UNIVERSITY PARK, Pa. -- An intervention to increase engagement with treatment among African-American/black and Hispanic people living with HIV has been funded by the National Institute on Drug Abuse, a part of the National Institutes of Health. The study will target people who are neither taking antiretroviral therapy nor consistently engaged in HIV primary care.
Linda M. Collins, director of The Methodology Center at Penn State, and Marya Gwadz, New York University Rory Meyers College of Nursing Senior Research Scientist, have received a five-year $5.8 million grant to design this intervention using a pioneering engineering-inspired framework -- the Multiphase Optimization Strategy (MOST) -- developed by Collins.
"At least half of people living with HIV in the U.S. are neither sufficiently engaged in HIV primary care nor taking antiretroviral therapy," said Gwadz. "In particular, African-American/black and Hispanic people are less likely to be well engaged along the HIV care continuum than their white peers, and as a result, have lower rates of HIV viral suppression, greater morbidity, and earlier mortality from HIV."
The MOST framework is a means of assessing the performance of individual intervention components and their interactions, in contrast to the "classical" approach of testing a packaged multi-component intervention against a control.
This is the first study to apply the MOST framework in the field of adult HIV treatment and prevention, and also the first study to include a cost-effectiveness analysis as one aspect of the optimization process.
To this end, the goals of the proposed intervention are threefold. First, the researchers seek to identify which of five intervention components contribute meaningfully to improvement in the primary outcome, viral suppression, and in secondary outcomes: absolute viral load, antiretroviral therapy adherence, and engagement in HIV primary care. All outcomes will be assessed via objective biomarkers or through the medical record.
Second, they look to identify mediators and moderators of the efficacy of each intervention component (e.g., substance use history, sexual minority status), and also of interaction effects between components.

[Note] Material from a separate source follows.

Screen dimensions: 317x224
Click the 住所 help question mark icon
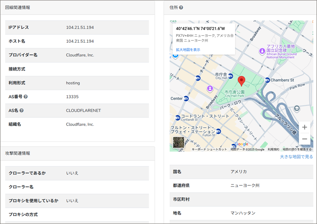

And finally, by using a mathematical modeling approach led by Scott Braithwaite, director of the division of comparative effectiveness and decision science at New York University Langone School of Medicine, they seek to build the most cost-effective and efficient intervention package from the components found to be efficacious in the first goal.
"These gaps in the HIV care continuum signal the need for culturally targeted interventions to reduce racial/ethnic health disparities, eliminate forward transmission of HIV, and decrease healthcare costs, consistent with the high-priority research areas recently designated by the NIH Office of AIDS Research," said Collins, also a Distinguished Professor of Human Development and Family Studies at Penn State. "But we need new methodological approaches to these serious problems."
The necessity of potent interventions for this cohort has become increasingly apparent to public health researchers and other stakeholders over the last several decades, particularly for people of color living with HIV who suffer a unique set of barriers to engagement in the current HIV care continuum.
"The reasons that people of color are less likely to be well engaged along the HIV care continuum stem from a variety of factors -- alcohol or drug use problems, distrust of medical settings and medications, fear of side effects, stigma associated with HIV, and others -- both historical and cultural," said Gwadz. "Further, these barriers are grounded in and complicated by low socio-economic status."
Gwadz is also affiliated with NYU Meyers' NIDA-funded Center for Drug Use and HIV Research. Braithwaite is also Tenured Professor of Population Health and Medicine.
The study includes co-investigators Charles M. Cleland and Noelle R. Leonard, affiliated with NYU Meyers' Center for Drug Use and HIV Research; and Leo Wilton, professor of human development, Binghamton University.